Como punto negativo, la muerte de Tinieblas, no solo porque era el personaje que más me gustaba sino porque creo que su muerte se pierde en el fragor del combate y apenas se le da relevancia.

Con respecto a la historia, las idas y venidas del trasgo, dificultan seguir la trama. Inicialmente parece que el objetivo es rescatar a un príncipe. Para ello acaban en una ciudad orca buscando pruebas aunque temen no encontrarlas, de repente aparecen en unas montañas tras un colgante que buscan muchos por no sé que historias extrañas de hombres-tigre.

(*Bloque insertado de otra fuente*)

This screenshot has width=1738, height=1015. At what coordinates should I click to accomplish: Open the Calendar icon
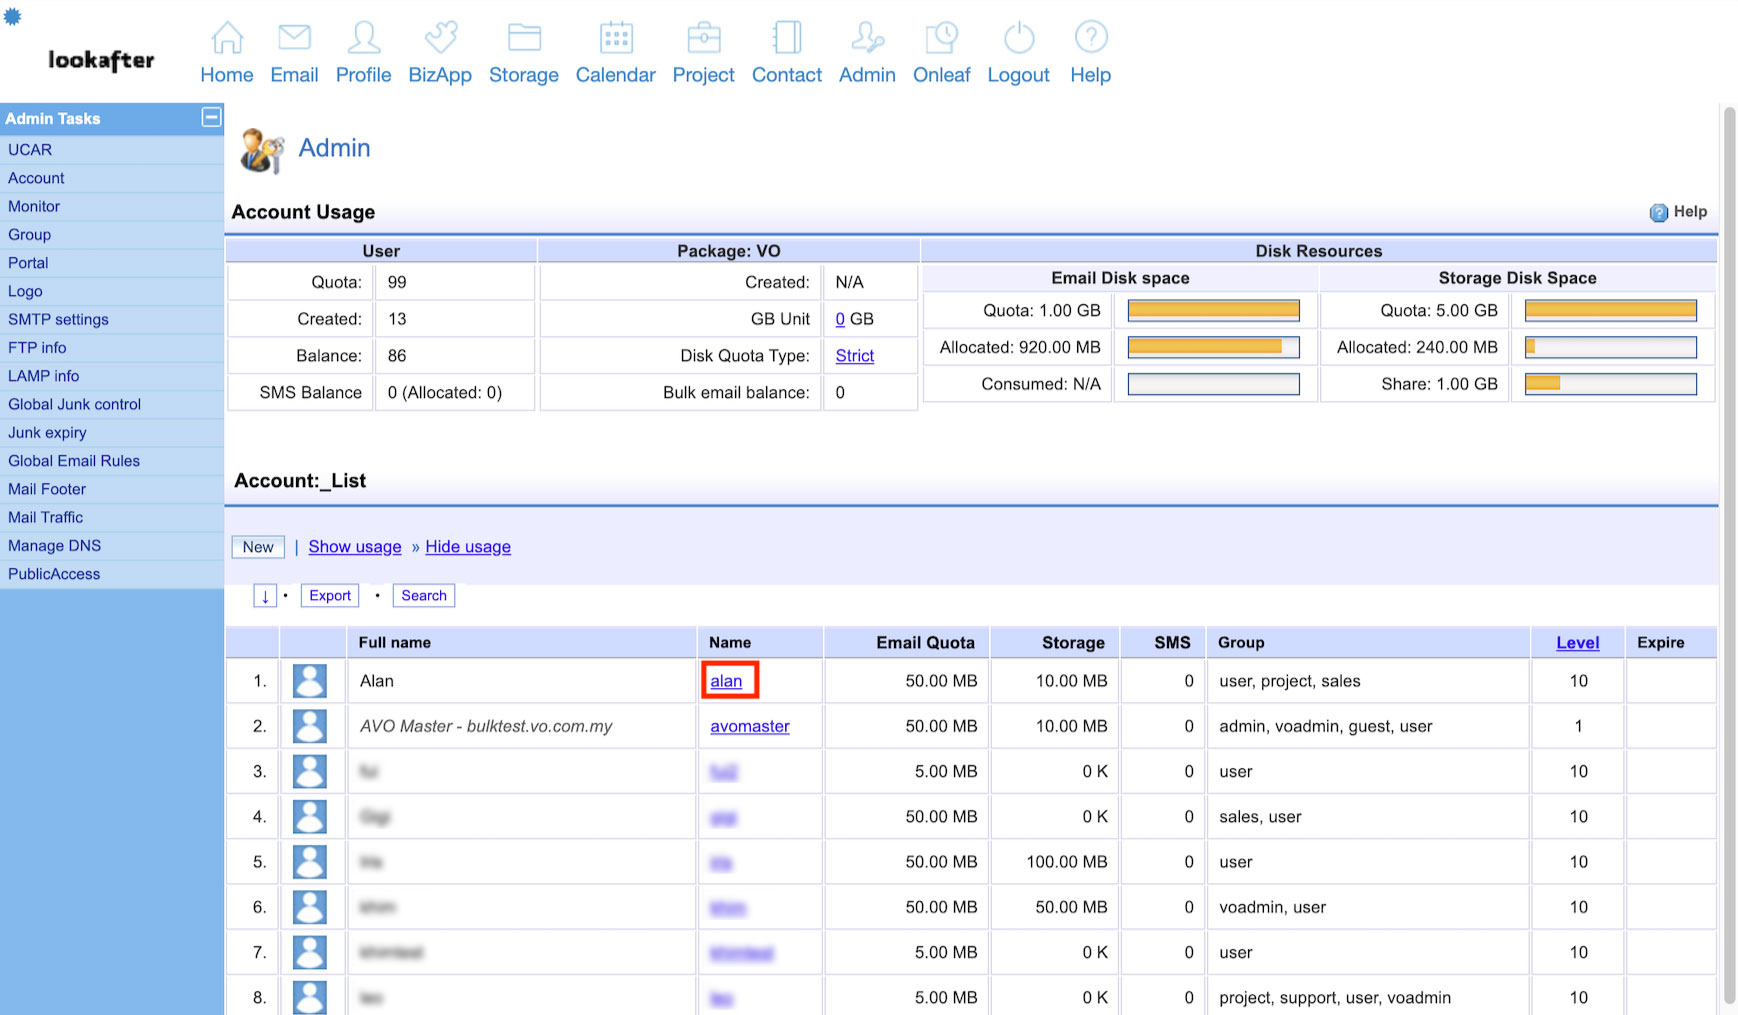point(616,39)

Con la ayuda de un trasgo cuya principal motivación parece la venganza llegan hasta el todopoderoso loche que protege su más preciado objeto. aunque finalmente se va dejando la defensa del colgante en manos de uno de sus esclavos, al final el colgante se lo queda un miserable orco y los compañeros se largan. ¿Dónde está el liche?¿Qué pasa con el príncipe?

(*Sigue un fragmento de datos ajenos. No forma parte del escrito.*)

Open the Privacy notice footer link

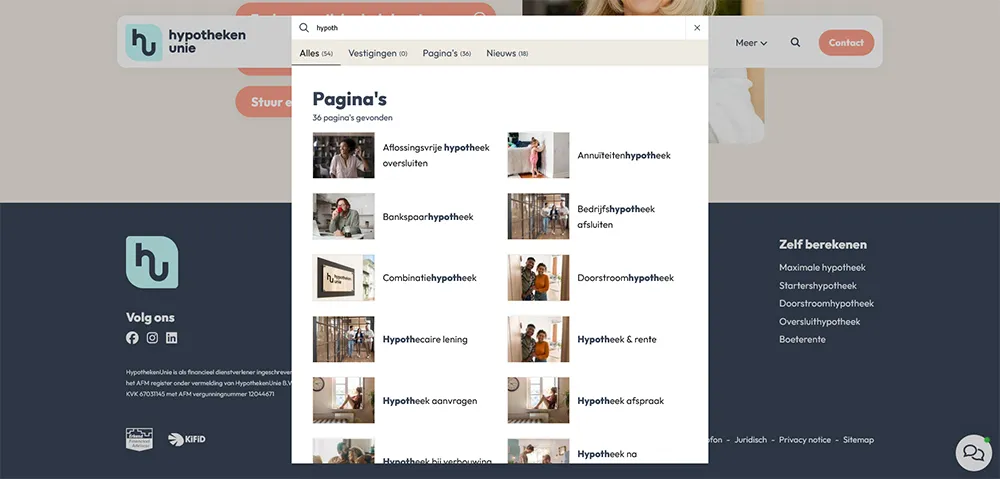pos(804,440)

Espero que en las siguientes partes eso se empiece a aclarar!!

Y mañana MÁS!!

   la espera me mata
29-04-2005 05:36
realmente me viene gustando mucho la historia y la forma en q lo relatas.....pero no es por presionar ni nada, pero ya me hiciste adicto a tu historia y hace como un mes q no aparece un nuevo capitulo...a decir verdad me estoy preocupando....no nos iras a dejar asi verdad?...
bueno muy buena la historia y aguante el groso durgin (tengo una particular afeccion a los enanos :-D ...)

   relatos de fantasia
26-04-2005 18:19
{message_hidden_body} En el mundo de la fantasia se vale todo, es un relato bien construido, los personajes fabulosos, aunque la verdad le falta un poco de suspenso, los dibujos Excelentes. Felicitaciones

   comunicate
14-04-2005 23:11
yo opino que este relato es muy bueno sobretodo sus imagenes si son bueneas.:_D

   Hmm
10-04-2005 18:05
Lo más rescatable es el elemento del dragón muerto, así como la transformación de Gablag. Sin embargo, la descripción de las escenas de acción se me hizo un poco tortuosa e incluso llegué a perderme al respecto de lo que estaba haciendo cada personaje. En mi opinión, considero que te esfuerzas demasiado en detallar en qué está cada uno, cuando a lo mejor sería más efectivo resumir un poco más las escenas, buscando un común denominador, por ejemplo, que sean dos o tres de los amigos quienes intenten algo al mismo tiempo, otra acción de los restantes más resumida, no sé. Bueno, es sólo una opinión. Un abrazo, colega.

   RE: Hmm
10-04-2005 18:05

   Bueno
03-04-2005 18:32
Me gusta mucho como escribes y la historia realmente es interesante, pero creo que te excedes con las batallas (es sólo mi opinión). Por cierto, muy bueno el final, me has dejado intrigado, así que espero el próximo capítulo con impaciencia.

   RE: Bueno
11-11-2005 15:00
creo ke es interesante tu pagina

   Se te ve bien
01-04-2005 00:02
Me gusta el relato, la pasión por DyD es exelente, si hay muchas batallas, son bien buenas, ademas es algo que se puede compensar con algunos acertijos o trampas cecretas que le den experiencia a tus personajes me gusta el relato y sigue adelante

   como ya te he dicho... ^____^
30-03-2005 06:33
...en anteriores ocasiones, me gusta mucho como escribes y le das mucha emoción al relato.
Lo que no me gusta tanto, y también te lo he comentado , es que desde el capítulo V no han dejado de pelearse con monstruos cada vez más grandes continuamente. Se parece demasiado a una partida de D&D mata-mata :P Hay gente a la que le gusta... a mí no tanto. Pero técnicamente muy bueno, y siempre me quedo con ganas de saber cómo sigue. Muchas gracias por compartirlo!!

   Excelente...
28-03-2005 22:44
¡Pero si me matas a Neigeborne vamos a tener problemas! :-D

Excelente la reacción del Semi-Demonio. Sigue así.